16 リリスとアデル

 屋敷に到着すると、ラインハルト家のメイドたちが出迎えてくれた。


屋敷内の何処にも男性の姿が見当たらない。恐らく、先に屋敷に戻ったアドニス様の計らいなのだろう。


初めて訪れた屋敷のためか、リリスは始終落ち着かない様子で私の手をしっかり繋いで離れようとはしなかった。

アデルの様子が心配で様子を見に行きたかった。けれどもリリスが離れようとしないので、仕方なく彼女を連れてアデルの部屋へと向かった。



「ここがフローネのお部屋なの?」


アデルの部屋の前に到着するとリリスが尋ねてきた。


「いいえ、ここはアデルのお部屋なのよ」


「アデル? フローネのお友達なの?」


「ちがうわ。でも妹のような存在よ」


扉をノックすると少しの間の後に扉が開かれ、サラが姿を現した。彼女は私を見ると目を見開く。


「まぁ! フローネさん! とても心配しました! 無事に帰ってきてくれて本当に良かったです!」


「お姉ちゃんが帰ってきたの!?」


すると、ネグリジェを着たアデルがこちらへ駆け寄ってきて足を止めた。


「え……? 誰? このお姉ちゃん……」


アデルは手を繋いでいるリリスを見て首を傾げる。


「彼女はリリスっていうの。私のお友達なのよ」


「私はリリス。あなたの名前は?」


リリスはアデルに尋ねた。


「アデル……。ねぇ、お姉ちゃん……」


アデルが私の空いている左手を握りしめてくると、リリスがアデルに文句を言ってきた。


「ちょっと、私のフローネに勝手に触らないで」


「リ、リリス。何を言うの?」


まさかアデルにそんなことを言うなんて。けれど、アデルも負けていない。


「違うよ、お姉ちゃんは私のお姉ちゃんだよ。そうだよね?」


「ア、アデル……」


2人に挟まれて困っていると、サラが笑った。


「フローネさん。お2人に人気がありますね」


「そうだよ」

「そうよ」


アデルとリリスの声が重なる。そこで私は2人に言い聞かせることにした。


「アデル、リリス。私は2人が大好きよ。だから、2人にも仲良くしてもらいたいの。分かる? 2人が仲良くなってくれると私も嬉しいわ」


「うん……」

「フローネがそう言うなら……」


アデルとリリスが頷く。


「良かった。それじゃ仲良くしてね? アデル、もう夜も遅いから寝ましょう?」


「うん。それじゃいつものように絵本読んで」


「私も聞きたい!」


アデルがおねだりしてくると、リリスも話に加わってきた。


「リリス……」


リリスはじっと私を見つめてくる。……本当に、リリスの心は子供に戻ってしまったのだ。

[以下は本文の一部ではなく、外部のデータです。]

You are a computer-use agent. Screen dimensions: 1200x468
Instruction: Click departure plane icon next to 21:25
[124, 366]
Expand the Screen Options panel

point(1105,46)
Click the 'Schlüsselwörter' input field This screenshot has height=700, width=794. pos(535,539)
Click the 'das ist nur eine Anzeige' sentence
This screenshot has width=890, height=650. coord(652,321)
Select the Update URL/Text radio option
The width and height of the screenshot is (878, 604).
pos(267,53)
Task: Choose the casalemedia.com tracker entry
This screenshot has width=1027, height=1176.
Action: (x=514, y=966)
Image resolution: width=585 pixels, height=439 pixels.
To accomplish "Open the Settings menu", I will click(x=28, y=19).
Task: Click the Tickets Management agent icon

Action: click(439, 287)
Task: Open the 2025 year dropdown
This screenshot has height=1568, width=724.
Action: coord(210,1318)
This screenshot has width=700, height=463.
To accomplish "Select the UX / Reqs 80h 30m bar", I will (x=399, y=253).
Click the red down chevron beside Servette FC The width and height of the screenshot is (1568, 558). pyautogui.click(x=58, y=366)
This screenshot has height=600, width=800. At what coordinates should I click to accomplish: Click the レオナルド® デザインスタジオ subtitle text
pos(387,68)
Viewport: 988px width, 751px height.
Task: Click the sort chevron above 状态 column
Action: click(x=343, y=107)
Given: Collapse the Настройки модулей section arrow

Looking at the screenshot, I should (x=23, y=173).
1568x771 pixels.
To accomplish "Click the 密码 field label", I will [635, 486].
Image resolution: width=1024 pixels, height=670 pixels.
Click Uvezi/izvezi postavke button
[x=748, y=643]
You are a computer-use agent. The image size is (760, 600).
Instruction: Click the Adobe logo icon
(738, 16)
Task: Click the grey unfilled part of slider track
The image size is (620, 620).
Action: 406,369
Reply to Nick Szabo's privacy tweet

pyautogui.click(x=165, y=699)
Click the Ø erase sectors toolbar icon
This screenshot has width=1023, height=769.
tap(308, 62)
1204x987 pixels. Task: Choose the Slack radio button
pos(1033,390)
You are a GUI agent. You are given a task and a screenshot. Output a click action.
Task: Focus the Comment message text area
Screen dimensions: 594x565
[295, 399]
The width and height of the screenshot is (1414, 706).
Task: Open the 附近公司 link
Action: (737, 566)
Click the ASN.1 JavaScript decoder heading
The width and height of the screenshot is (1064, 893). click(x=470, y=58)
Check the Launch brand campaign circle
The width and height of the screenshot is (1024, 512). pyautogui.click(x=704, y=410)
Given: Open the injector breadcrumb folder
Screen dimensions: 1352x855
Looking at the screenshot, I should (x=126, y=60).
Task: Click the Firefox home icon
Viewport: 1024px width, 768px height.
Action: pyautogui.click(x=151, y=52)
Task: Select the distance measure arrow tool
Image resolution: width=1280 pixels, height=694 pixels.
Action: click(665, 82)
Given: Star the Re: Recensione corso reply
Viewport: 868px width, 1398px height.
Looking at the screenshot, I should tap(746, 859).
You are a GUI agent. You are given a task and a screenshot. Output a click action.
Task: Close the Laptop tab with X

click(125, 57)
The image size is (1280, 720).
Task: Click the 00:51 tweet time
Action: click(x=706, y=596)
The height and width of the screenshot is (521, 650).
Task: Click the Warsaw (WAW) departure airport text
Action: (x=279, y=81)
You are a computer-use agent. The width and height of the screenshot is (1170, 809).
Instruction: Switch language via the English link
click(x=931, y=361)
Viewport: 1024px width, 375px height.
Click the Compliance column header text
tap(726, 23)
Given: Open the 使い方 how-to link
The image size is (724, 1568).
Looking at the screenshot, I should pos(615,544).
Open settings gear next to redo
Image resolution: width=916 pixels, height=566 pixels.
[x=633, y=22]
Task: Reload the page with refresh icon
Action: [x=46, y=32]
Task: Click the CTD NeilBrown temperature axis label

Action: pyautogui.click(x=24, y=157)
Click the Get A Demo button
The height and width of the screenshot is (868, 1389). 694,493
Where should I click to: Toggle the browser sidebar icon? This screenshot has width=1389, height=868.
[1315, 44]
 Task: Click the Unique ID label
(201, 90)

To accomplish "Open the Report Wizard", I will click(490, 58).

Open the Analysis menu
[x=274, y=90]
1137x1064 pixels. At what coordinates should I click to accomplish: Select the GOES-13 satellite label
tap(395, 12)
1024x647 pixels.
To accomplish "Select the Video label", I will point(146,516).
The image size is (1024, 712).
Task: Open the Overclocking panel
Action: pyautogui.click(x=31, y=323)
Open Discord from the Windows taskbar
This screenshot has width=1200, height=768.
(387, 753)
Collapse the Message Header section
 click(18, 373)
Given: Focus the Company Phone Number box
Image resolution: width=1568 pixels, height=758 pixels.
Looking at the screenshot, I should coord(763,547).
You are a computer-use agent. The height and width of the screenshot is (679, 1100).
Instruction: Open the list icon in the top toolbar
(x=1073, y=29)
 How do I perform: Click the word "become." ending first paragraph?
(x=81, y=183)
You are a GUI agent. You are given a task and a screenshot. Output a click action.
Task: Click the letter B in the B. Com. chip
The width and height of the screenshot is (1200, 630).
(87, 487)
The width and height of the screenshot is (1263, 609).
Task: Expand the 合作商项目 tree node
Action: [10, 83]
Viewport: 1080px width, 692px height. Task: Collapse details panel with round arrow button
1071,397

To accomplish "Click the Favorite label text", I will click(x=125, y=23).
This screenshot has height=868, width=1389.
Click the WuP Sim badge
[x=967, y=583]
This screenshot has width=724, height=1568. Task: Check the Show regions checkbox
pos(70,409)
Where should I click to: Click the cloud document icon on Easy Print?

その事実に胸がチクリと痛むも、私は笑顔で返事をした。


「ええ、勿論よ」




****


――22時


「おふたりとも、お休みになられましたね」


サラがベッドの上で並んで眠るリリスとアデルを見つめて笑みを浮かべる。


「ええ、そうね……。ごめんなさい、サラ。驚いたでしょう?」


リリスの髪にそっと触れながら、サラを見た。


「……はい、確かに驚きましたが……フローネさんの幼馴染の方なのですよね?」


「そうなの。男の人が原因で、心が壊れてしまったの」


「だからだったのですね。アドニス様が屋敷に戻られたとき、命じられたのです。これからフローネさんが客人を連れてくるので男性使用人は姿を隠しておくようにって」


「やっぱりアドニス様の計らいだったのね」


アドニス様に今直ぐお礼を言いたい。


「サラ、アドニス様は今どちらにいらっしゃるか分かる?」


「はい、多分この時間なら書斎にいらっしゃると思います」


「なら、今からちょっと行ってくるわ」


「私がその間、お2人を見ていましょうか?」


アデルはいつも以上に夜ふかししてしまったし、リリスもあんなことがあったのだ。途中で目を覚ますことは無いだろう。


「大丈夫よ。サラも、もう休んでちょうだい」


「はい、ではもう少しお2人の様子を見てから下がらせていただきます」



こうして、私はサラに見送られてアドニス様の元へ向かった。